Spring
She liked to lie down slowly, trying to keep everything in alignment.
The excerpt below is from a forthcoming short story.
It was the first time she felt like this. The tightening, yes, but not the digging-in, as though she dangled from the lip of a well. To let go would mean death.
The prior person, the one she’d spent night after night beside, folding boxers and staring into the glare of the television, she had also clung to. But not with her hands.

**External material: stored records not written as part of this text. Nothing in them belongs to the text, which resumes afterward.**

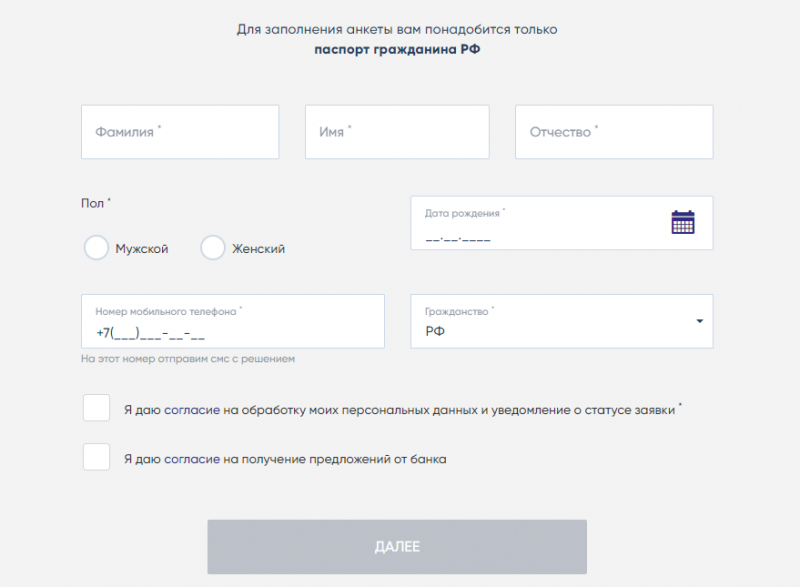Select the Женский radio button
The height and width of the screenshot is (587, 800).
(x=213, y=248)
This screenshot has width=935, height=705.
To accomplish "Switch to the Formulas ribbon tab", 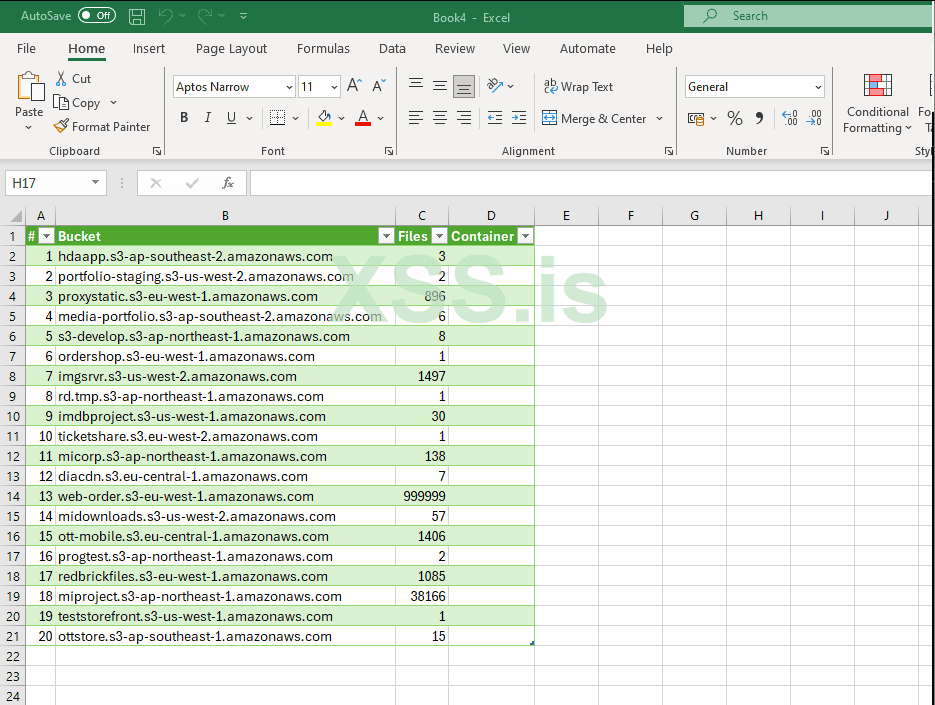I will click(323, 48).
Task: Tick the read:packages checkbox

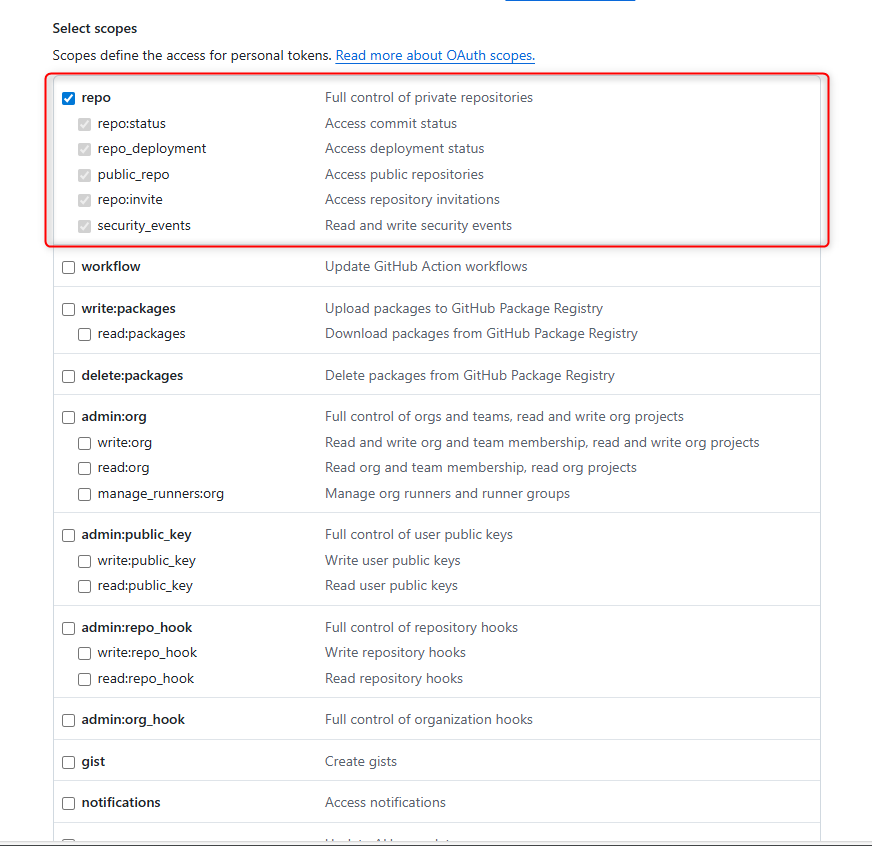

He was many things. A brain. A comedian. A nimbus cloud. She’d fallen for his glasses and his high school football stories and the way he’d once looked at her. Their clothing regularly assembled itself into found art on the floor, in the rosy haze of new freedom after college. They played at adulthood, consuming cheap wine and crafting political philosophies.
“Come back to bed,” said the man now in her periphery.
His face half-buried in a pillow, Wilson reached out an arm and slowly palmed the sheet where he hoped she’d stay for the night.
She remained at the bathroom sink, scrubbing her skin as bubbles collided and then vanished down the drain.
“Is he gonna be our stepdad?” Isabel had asked in the car that morning.
Her daughter closely resembled Laura’s ex-husband. The cinnamon eyes. The archless feet. The habit of cocking her head to one side when pondering a problem.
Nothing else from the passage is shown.